◆ Bloque de texto

==*==

4 ago 2011

Dos en yunta


(De Leonardo Busquet)

Julián no era Julián, ni Centeya, ni tan gris. Era Amleto Enrique Vergiati y tenía sólo un año cuando llegó de Parma, la Italia natal. Su padre, periodista y militante anarquista, escapó, perseguido por sus ideas “disolventes”. Primero recalaron en Córdoba y definitivamente en Parque de los Patricios. El sur. Aunque el afligido cuore de Julián, al que por sus zonas del alma, melancólicas y taciturnas, le llamaron El Hombre Gris de Bs.As.,  instaló su orgullosa porteñidad en Boedo. Sus dos programas de radio le definieron ese espíritu ceniciento: “En una esquina cualquiera” y más tarde “Desde una esquina sin tiempo”. El tiempo. No es otra cosa que un capricho de la vida tendido en los adoquines de la asimetría porteña, en cruces de geografías diversas que ni la deslucida memoria alcanza a comprender. Hizo yunta con otro inmigrado, el judío ucraniano Israel Zeitlin, también poeta devenido porteño de ley en César Tiempo. El tiempo... el tiempo. Y ese espíritu de humedad y baldosas flojas que se funde en la ilusión de los que vienen desde afuera con una esperanza por todo equipaje. Es que la porteñidad es un crisol colmado de nostalgias extrañadas.
En 1971 Julián escribió su única novela, El vaciadero, sobre los “quemeros”, los hombres, mujeres y niños marginados de su barrio, los arrojados a la pobreza de “la quema”, donde se incineraba la basura y también las ilusiones de los desheredados. Julián Centeya sostenía que el escritor debía estar comprometido profundamente con lo que escribía, y decía: para escribir hay que vivirla; si no, nos acunamos en el camelo literario. Y eso lo debe haber mamado de su viejo, aquel anarco, el de las ideas disolventes.

Este otro, el Gordo, era de aquí, bien de aquí; aunque, como casi todos, el origen fue de allá bien de allá. Y así lo revelaba su nombre completo: Aníbal Carmelo Troilo Bagnolo. Su padre, guitarrero y cantor, lo bautizaría Pichuco, cuando intentaba acunar el llanto del regordete. Dicen que en el litoral, Pichuco, significa “negrito” o que viene del guaraní “pichi”, “pequeño”. Como sea, así empezó la cosa. En su infancia de barrio se embriagó de bandoneones tanto como de pelotas de fútbol. Dicen que al gordito le gustaban la gambeta y los pases cortos. No muy lejos del Boedo de Julián, en el Abasto. Pichuco se cargó de dolor cuando su viejo lo dejó. Que picardía. Si tenía apenas 8 años. Y fue mamá Felisa que le dio la alegría del primer bandoneón: 10 pesos por mes en 14 cuotas.

==*==

◆ Listado proporcionado
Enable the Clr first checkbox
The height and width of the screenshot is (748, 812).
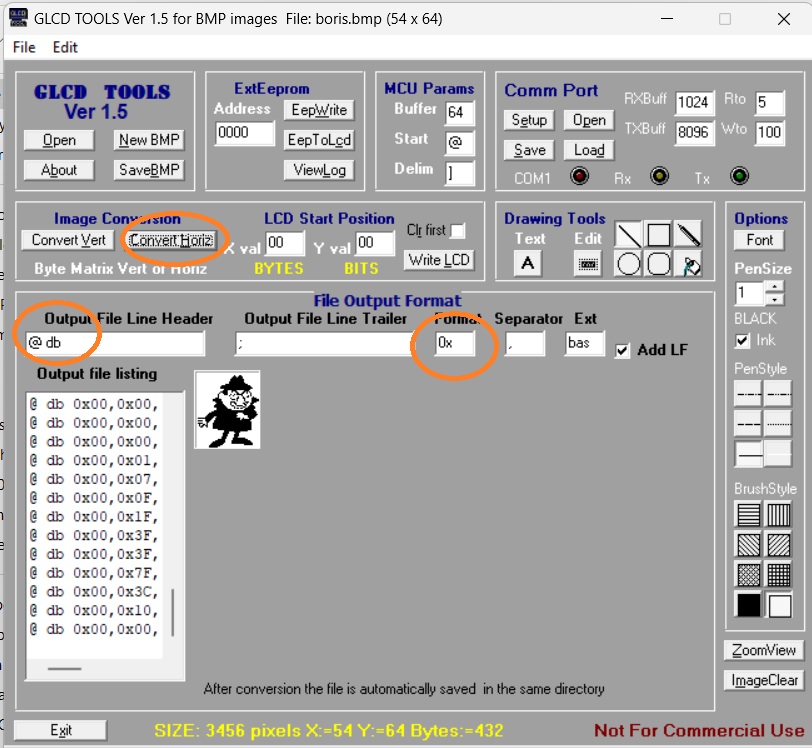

==*==

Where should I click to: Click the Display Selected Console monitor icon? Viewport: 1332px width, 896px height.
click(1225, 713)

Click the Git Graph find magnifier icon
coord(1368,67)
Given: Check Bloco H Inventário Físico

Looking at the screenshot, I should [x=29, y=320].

==*==

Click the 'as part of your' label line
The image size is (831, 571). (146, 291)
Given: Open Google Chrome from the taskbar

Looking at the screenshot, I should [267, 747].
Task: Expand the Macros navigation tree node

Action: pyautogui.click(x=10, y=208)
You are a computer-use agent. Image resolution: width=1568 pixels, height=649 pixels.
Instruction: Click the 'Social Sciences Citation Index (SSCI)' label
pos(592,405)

==*==

◆ Tarea
Responde estas preguntas a partir del texto sobre Julián Centeya y Aníbal Troilo.
1. ¿De qué ciudad italiana llegó Amleto Enrique Vergiati cuando tenía un año?
2. ¿Cómo se titula la única novela de Julián Centeya y en qué año la escribió?
3. ¿En qué condiciones de pago consiguió la madre de Troilo su primer bandoneón?

◆ Solución
1. De Parma.
2. Se titula El vaciadero y la escribió en 1971.
3. A 10 pesos por mes en 14 cuotas.